_Task goal_
Search the data for the word "computer" and copy out every line that has it.

Dataset items:
□ □ □
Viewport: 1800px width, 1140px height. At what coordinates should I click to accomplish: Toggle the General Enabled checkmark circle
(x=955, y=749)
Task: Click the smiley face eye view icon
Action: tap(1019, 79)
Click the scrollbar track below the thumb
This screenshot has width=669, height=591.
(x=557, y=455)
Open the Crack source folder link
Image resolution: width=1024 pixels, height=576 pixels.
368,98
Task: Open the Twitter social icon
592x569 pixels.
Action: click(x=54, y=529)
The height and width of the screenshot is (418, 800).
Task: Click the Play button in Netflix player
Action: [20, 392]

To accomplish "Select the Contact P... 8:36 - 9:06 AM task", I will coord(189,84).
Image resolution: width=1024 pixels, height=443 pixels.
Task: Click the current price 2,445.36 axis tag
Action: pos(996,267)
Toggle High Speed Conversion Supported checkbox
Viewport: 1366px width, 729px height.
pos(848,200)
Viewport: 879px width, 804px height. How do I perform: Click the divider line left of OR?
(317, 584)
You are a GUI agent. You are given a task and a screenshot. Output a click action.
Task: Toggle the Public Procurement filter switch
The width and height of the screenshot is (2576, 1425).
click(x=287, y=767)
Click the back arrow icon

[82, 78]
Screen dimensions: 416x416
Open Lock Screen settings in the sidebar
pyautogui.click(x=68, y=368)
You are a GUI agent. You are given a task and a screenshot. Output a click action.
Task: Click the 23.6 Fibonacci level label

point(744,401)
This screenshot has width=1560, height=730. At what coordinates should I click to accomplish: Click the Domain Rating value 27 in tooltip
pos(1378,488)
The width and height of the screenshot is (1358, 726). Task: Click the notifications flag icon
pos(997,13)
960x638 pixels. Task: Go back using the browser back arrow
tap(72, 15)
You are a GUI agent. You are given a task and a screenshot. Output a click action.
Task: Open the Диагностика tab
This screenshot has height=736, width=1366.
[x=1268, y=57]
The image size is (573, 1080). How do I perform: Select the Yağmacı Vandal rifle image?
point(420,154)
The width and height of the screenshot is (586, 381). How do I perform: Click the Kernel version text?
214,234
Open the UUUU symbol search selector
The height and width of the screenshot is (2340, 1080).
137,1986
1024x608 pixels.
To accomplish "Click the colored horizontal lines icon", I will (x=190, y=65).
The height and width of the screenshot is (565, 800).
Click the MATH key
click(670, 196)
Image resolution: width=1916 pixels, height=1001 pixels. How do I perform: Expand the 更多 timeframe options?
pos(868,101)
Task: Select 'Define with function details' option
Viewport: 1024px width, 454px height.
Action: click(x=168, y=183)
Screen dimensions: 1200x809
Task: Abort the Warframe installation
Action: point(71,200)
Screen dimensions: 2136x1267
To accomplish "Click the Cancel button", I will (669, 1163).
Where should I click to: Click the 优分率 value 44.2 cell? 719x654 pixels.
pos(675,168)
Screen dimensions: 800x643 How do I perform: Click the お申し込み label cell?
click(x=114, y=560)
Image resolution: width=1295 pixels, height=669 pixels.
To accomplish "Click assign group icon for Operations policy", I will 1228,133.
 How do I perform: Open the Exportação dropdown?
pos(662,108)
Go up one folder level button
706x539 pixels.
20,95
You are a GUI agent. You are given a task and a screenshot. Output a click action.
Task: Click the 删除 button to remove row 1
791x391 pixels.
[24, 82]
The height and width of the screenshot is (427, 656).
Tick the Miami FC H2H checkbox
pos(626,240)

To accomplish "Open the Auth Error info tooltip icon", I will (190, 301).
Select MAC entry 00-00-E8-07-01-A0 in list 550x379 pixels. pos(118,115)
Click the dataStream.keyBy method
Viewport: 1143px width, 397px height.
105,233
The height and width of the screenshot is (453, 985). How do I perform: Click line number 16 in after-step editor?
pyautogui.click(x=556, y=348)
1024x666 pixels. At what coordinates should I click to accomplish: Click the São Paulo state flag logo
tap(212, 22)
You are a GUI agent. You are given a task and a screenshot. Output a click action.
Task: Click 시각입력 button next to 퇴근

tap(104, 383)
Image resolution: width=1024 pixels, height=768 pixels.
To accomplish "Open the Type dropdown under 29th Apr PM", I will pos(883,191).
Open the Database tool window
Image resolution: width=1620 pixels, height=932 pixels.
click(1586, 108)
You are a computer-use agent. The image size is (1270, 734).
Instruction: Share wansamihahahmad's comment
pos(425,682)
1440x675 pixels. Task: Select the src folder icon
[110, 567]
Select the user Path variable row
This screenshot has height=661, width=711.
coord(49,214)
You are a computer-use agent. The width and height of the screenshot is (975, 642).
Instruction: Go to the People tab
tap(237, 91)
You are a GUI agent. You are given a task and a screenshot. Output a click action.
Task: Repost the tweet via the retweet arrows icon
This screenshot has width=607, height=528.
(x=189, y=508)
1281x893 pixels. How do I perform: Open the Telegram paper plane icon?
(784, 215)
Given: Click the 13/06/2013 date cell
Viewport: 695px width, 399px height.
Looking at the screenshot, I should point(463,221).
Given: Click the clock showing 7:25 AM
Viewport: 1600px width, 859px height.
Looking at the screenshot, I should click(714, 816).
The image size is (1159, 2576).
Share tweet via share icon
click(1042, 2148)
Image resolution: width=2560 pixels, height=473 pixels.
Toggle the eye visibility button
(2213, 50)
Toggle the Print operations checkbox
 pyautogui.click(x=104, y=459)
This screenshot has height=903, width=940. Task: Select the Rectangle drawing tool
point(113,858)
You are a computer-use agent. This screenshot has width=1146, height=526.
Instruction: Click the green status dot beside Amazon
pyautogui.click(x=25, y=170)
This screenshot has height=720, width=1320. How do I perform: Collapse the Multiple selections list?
□ □ □
_Problem solution_
You are a computer-use agent. The image size is (1270, 734).
You are a computer-use agent. The width and height of the screenshot is (975, 642).
You are a computer-use agent. This screenshot has width=1146, height=526.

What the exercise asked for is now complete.